• [YOUR TASK]
Report back every line of the entries that contains "agent", exactly as written.

* * * *

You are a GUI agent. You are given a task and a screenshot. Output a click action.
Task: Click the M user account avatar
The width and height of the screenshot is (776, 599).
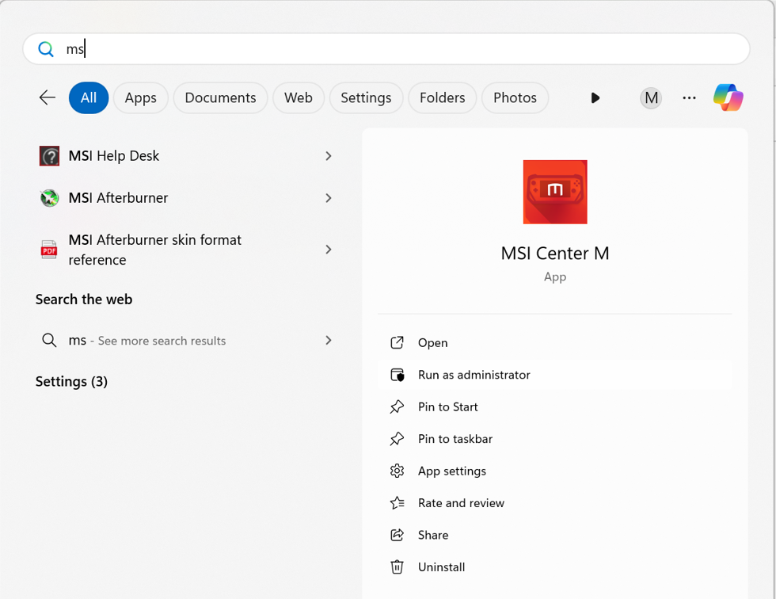651,97
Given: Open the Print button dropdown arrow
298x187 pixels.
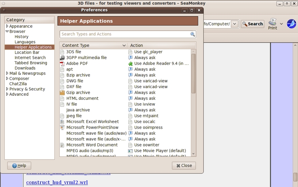Looking at the screenshot, I should pos(281,24).
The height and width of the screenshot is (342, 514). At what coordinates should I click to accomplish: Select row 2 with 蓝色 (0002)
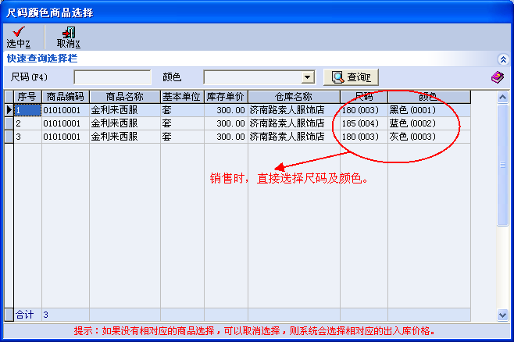click(x=423, y=123)
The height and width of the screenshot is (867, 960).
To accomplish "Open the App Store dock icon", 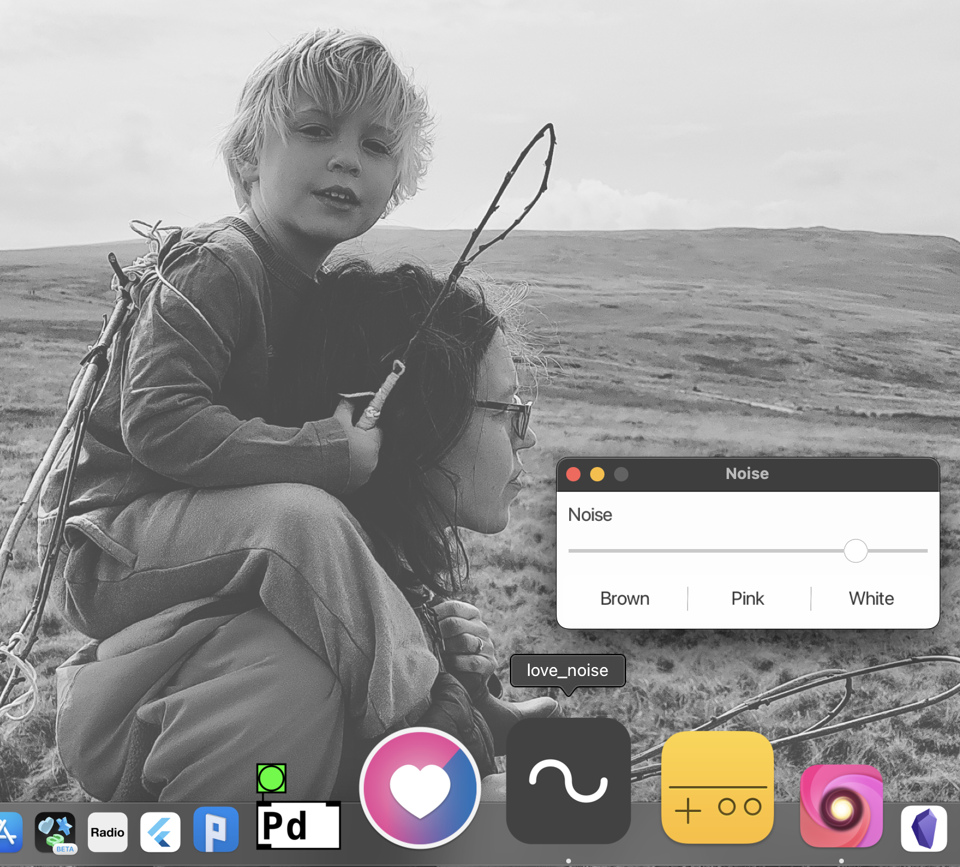I will click(x=8, y=832).
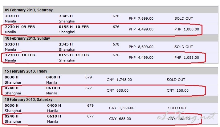The width and height of the screenshot is (220, 127).
Task: Choose CNY 1,368.00 fare for flight 679
Action: pyautogui.click(x=122, y=108)
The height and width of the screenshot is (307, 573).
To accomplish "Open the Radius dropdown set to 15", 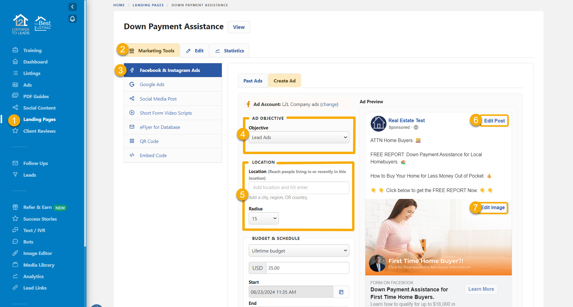I will [263, 219].
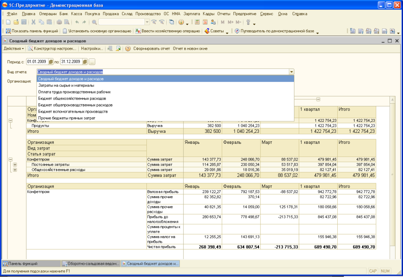The height and width of the screenshot is (277, 403).
Task: Click Отчет в новом окне button
Action: coord(190,49)
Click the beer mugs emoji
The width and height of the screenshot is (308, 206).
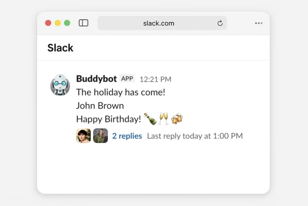coord(177,119)
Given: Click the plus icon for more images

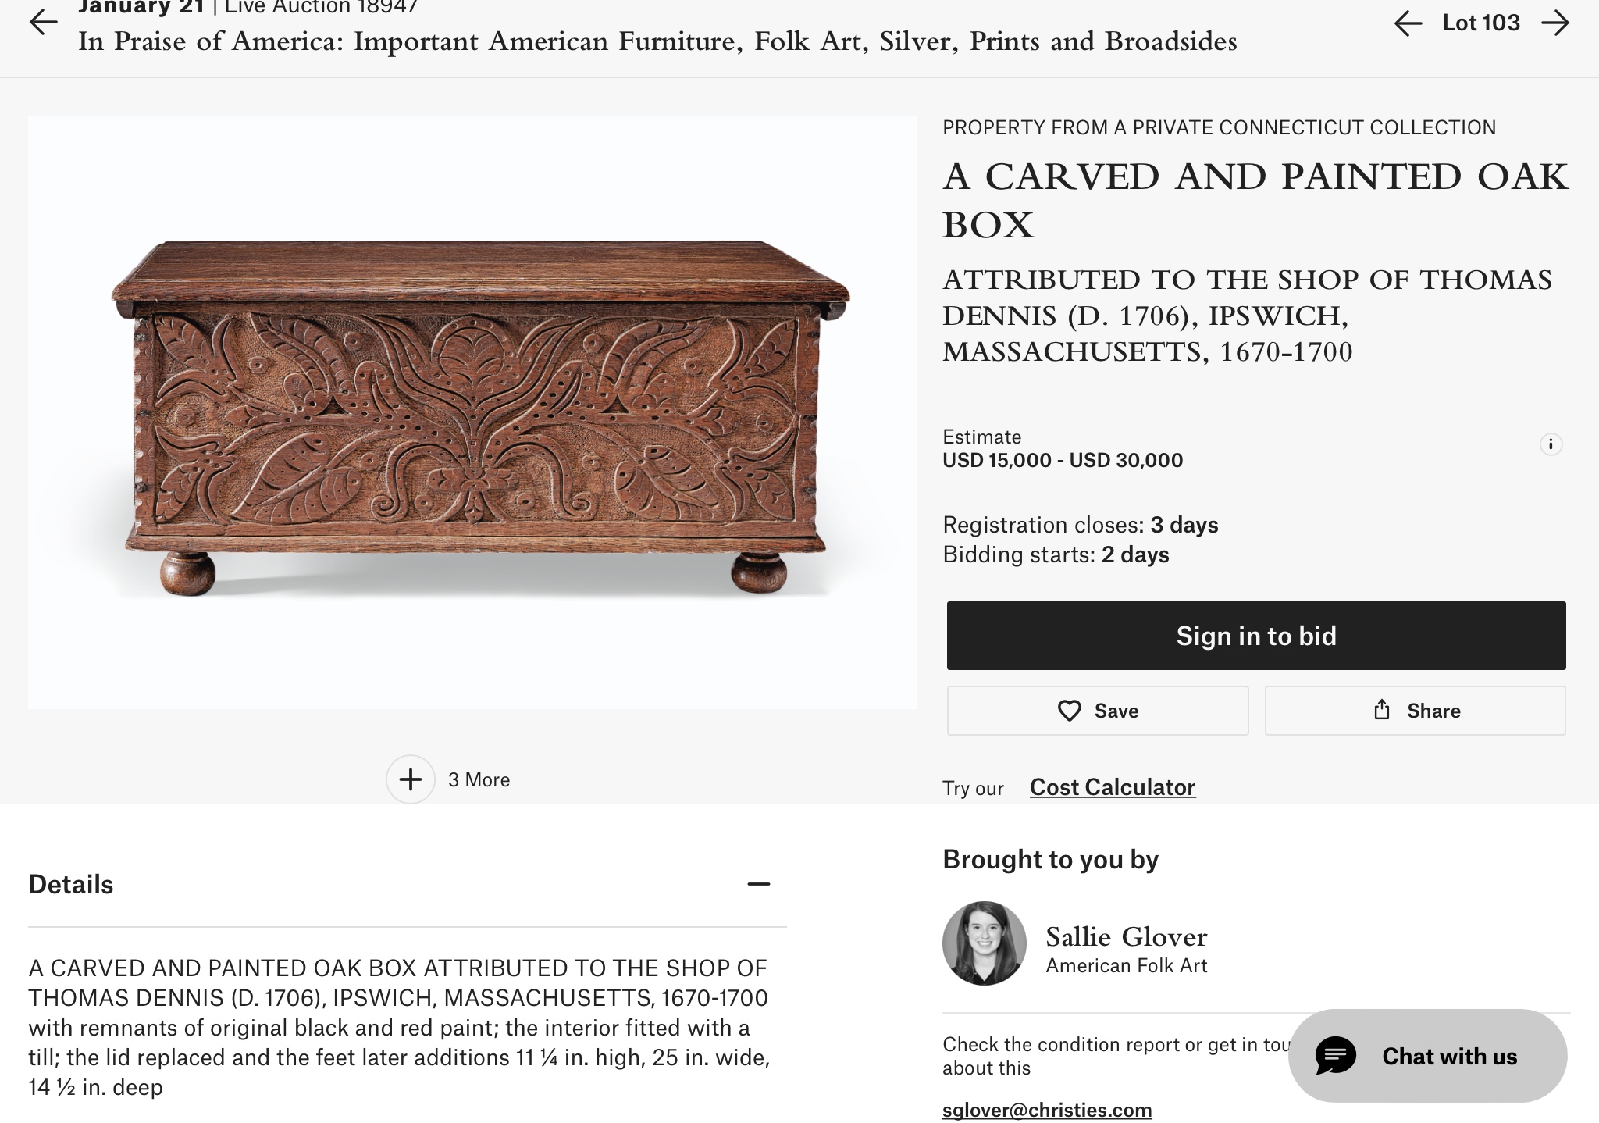Looking at the screenshot, I should pos(411,779).
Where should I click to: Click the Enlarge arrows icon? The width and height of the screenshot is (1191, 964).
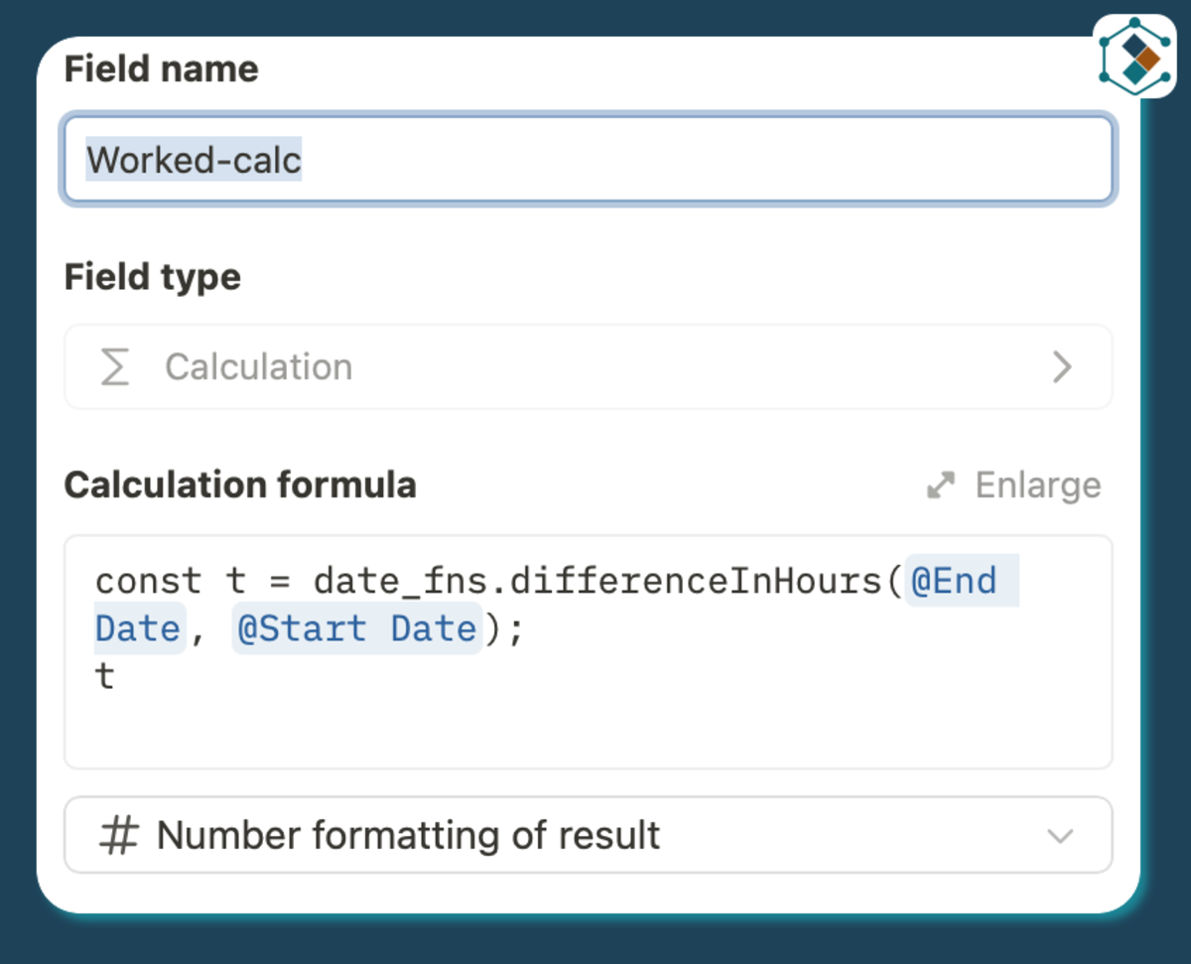(940, 485)
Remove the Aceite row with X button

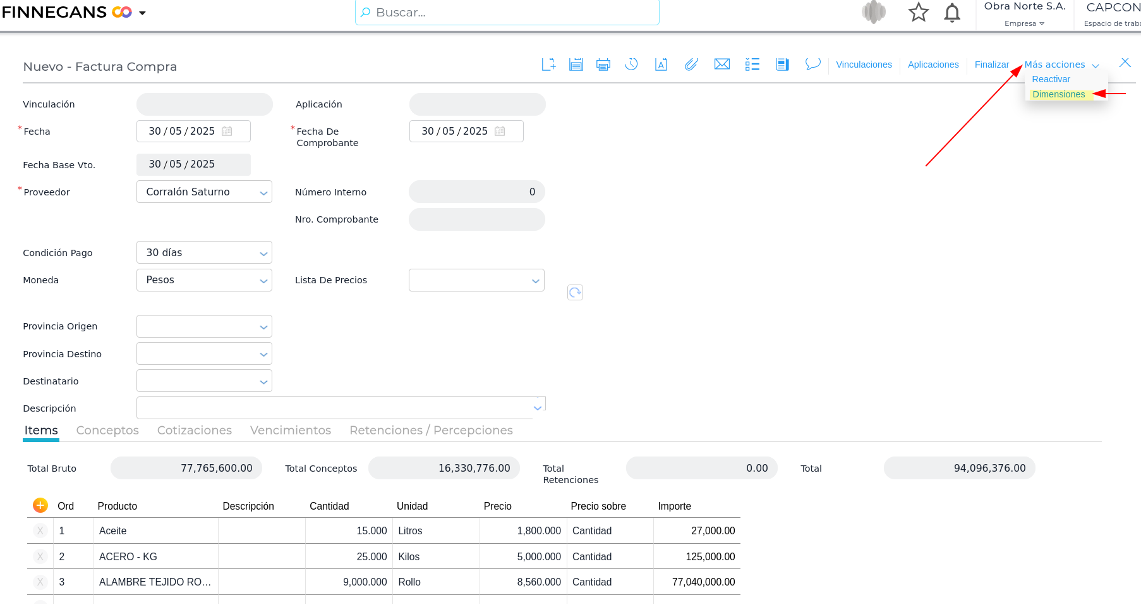tap(40, 531)
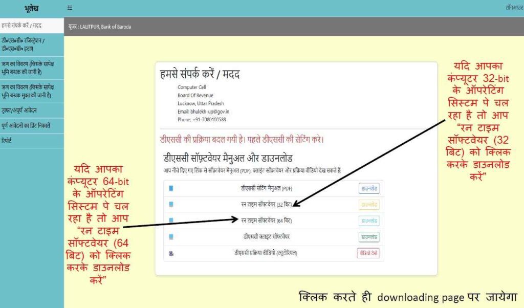Download the 64-bit run time software
Screen dimensions: 524x308
[x=368, y=221]
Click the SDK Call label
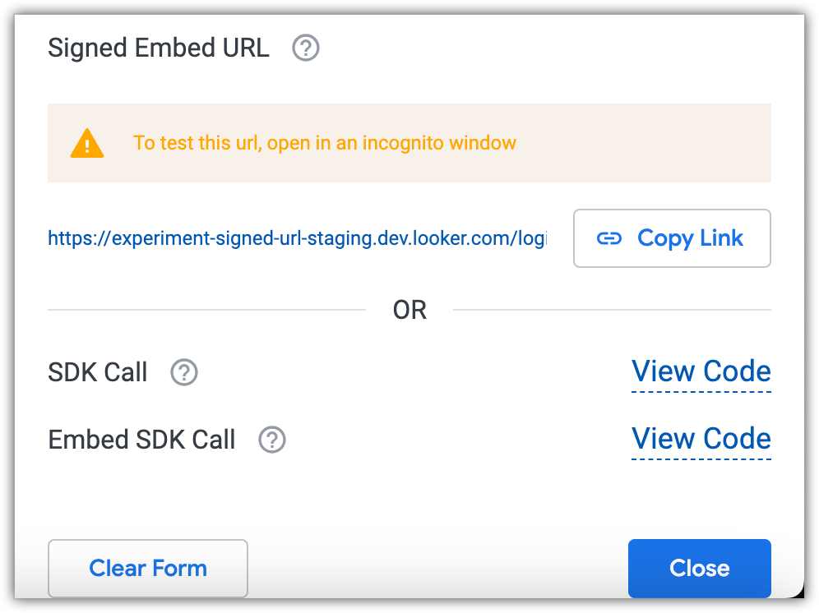The height and width of the screenshot is (613, 819). coord(98,372)
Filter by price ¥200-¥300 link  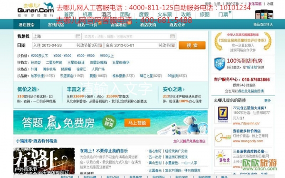point(62,56)
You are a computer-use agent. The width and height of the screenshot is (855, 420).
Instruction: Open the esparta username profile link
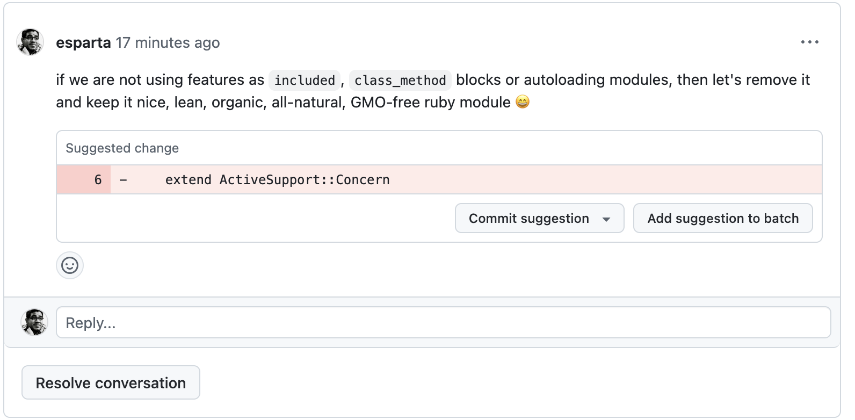(x=83, y=42)
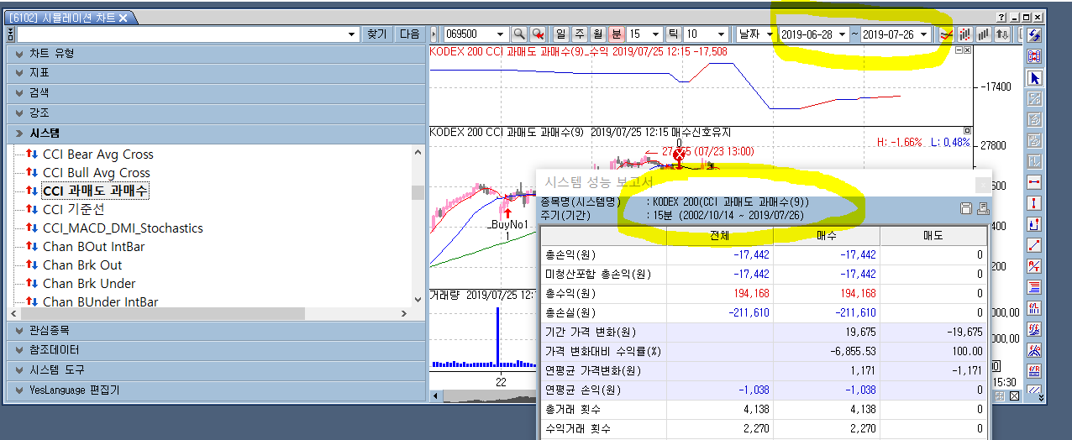Select the diagonal trend line tool
Screen dimensions: 1072x440
pos(1034,245)
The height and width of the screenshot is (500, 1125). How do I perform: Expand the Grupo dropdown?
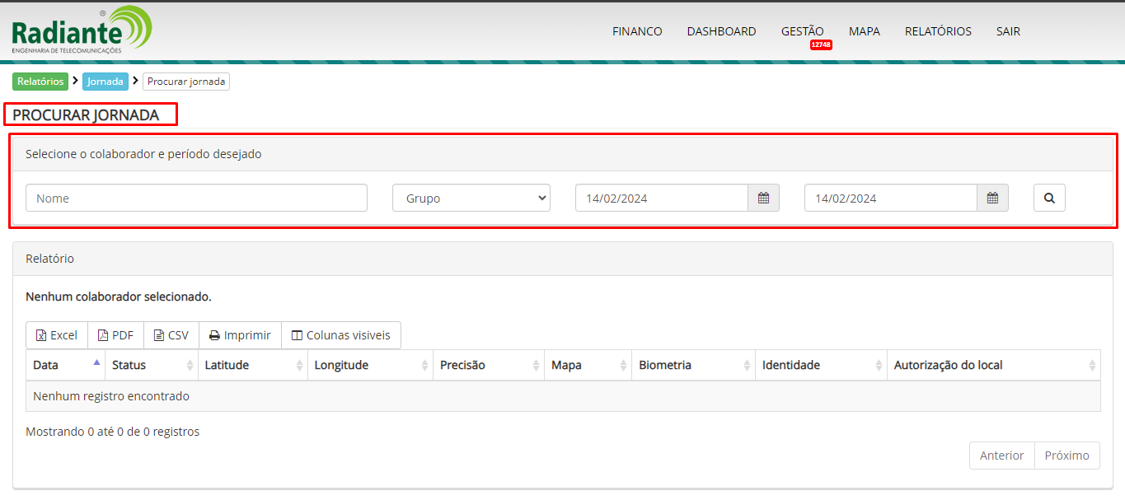[x=471, y=198]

* * * *

• [WRITTEN RESPONSE]
You are a GUI agent. You are given a task and a screenshot. Output a click action.
You are a computer-use agent. The width and height of the screenshot is (855, 420).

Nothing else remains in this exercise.